EXERCISE AIM: No pictures go in the copy; retype exactly the lines from the one with "Task: Click the Pin Console icon" through the last line of the records.

SOURCE INFORMATION:

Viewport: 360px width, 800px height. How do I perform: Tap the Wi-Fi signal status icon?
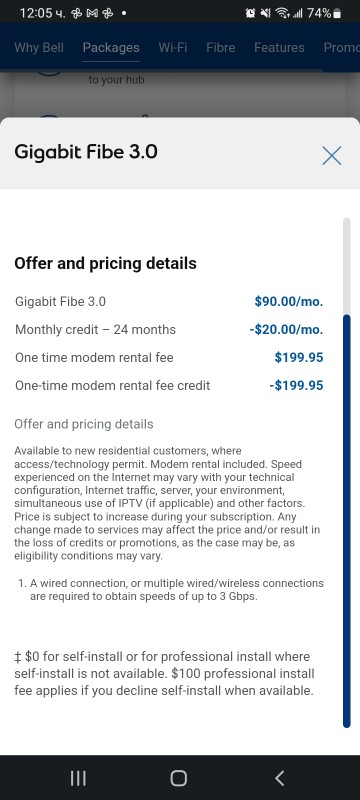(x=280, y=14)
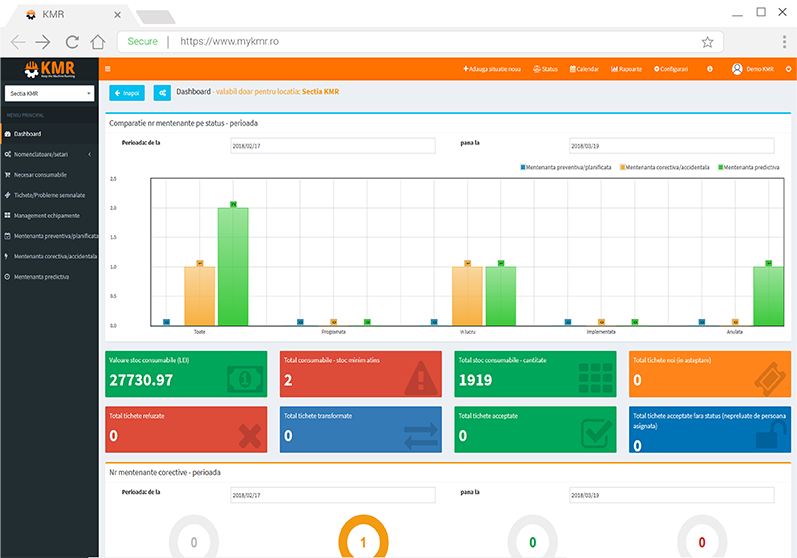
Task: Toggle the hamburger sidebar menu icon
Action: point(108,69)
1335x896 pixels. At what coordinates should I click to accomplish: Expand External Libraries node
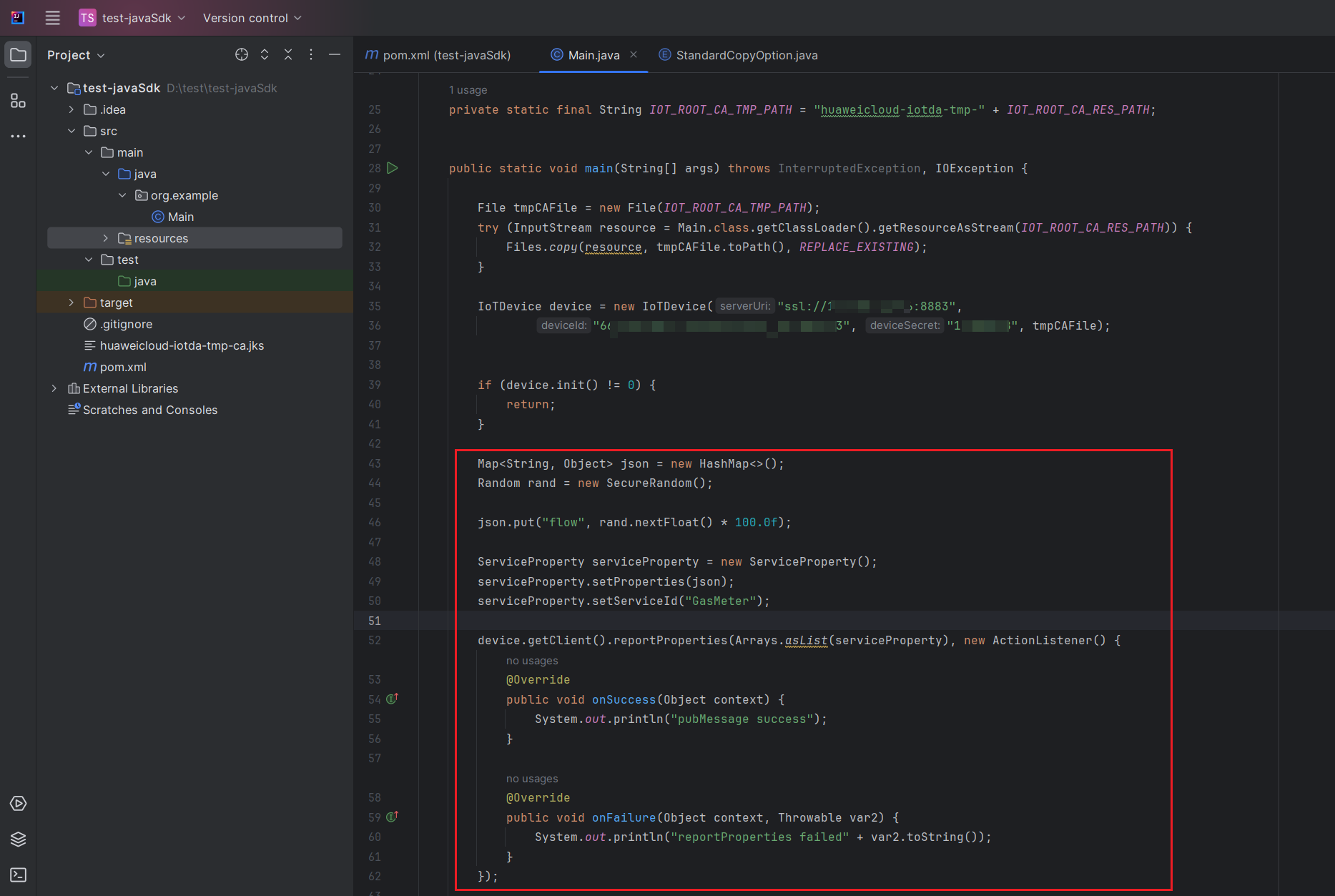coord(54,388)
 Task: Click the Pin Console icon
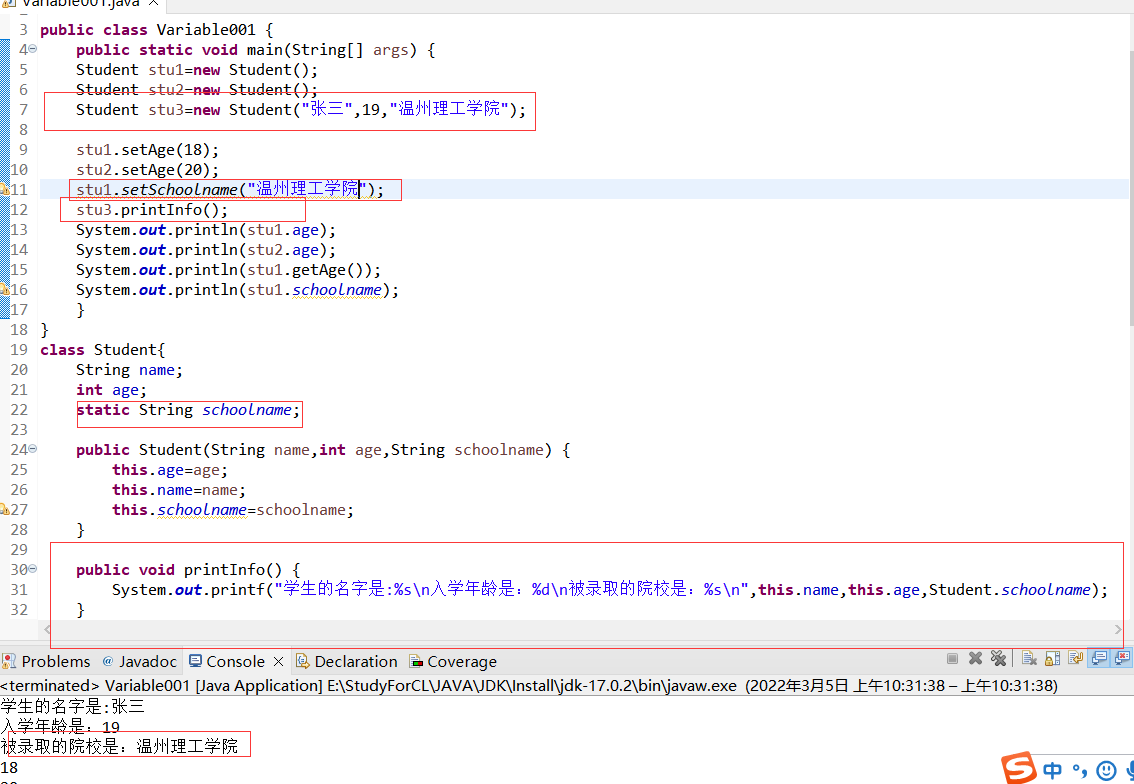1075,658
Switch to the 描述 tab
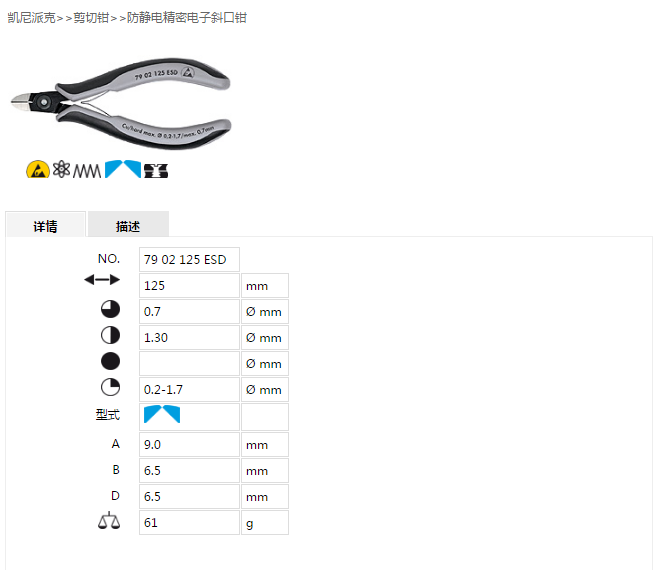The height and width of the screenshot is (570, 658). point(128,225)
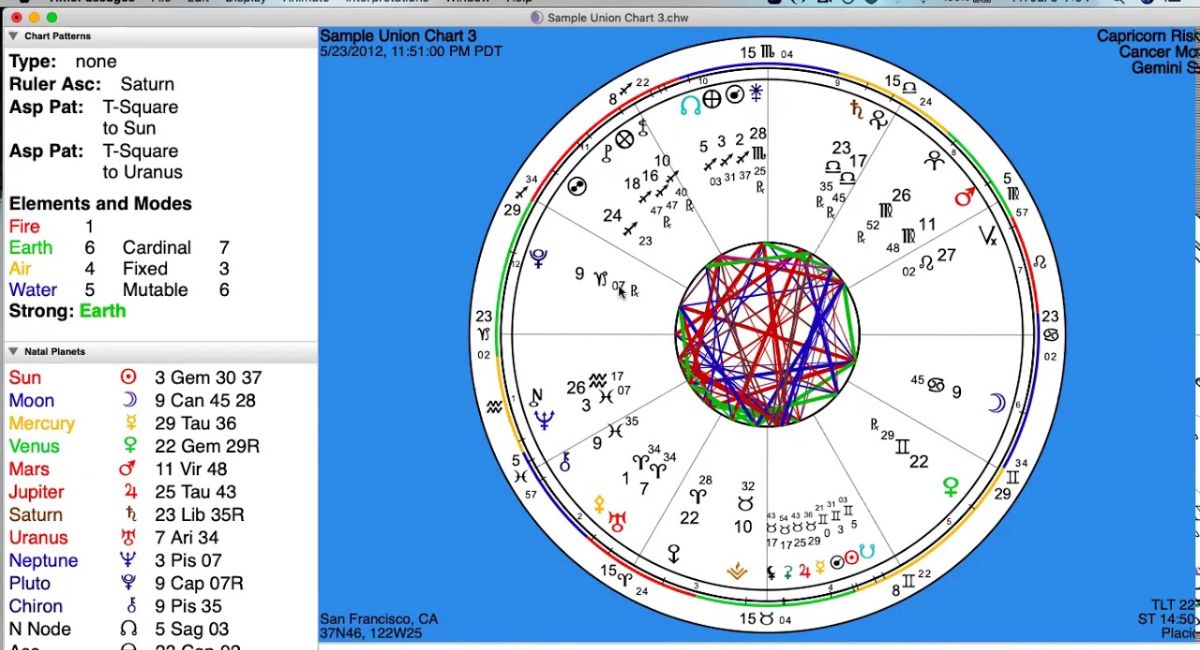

RESPONSE TO THE EXERCISE:
 Task: Click the Pin Console icon
1075,658
Switch to the 描述 tab
The height and width of the screenshot is (570, 658). point(128,225)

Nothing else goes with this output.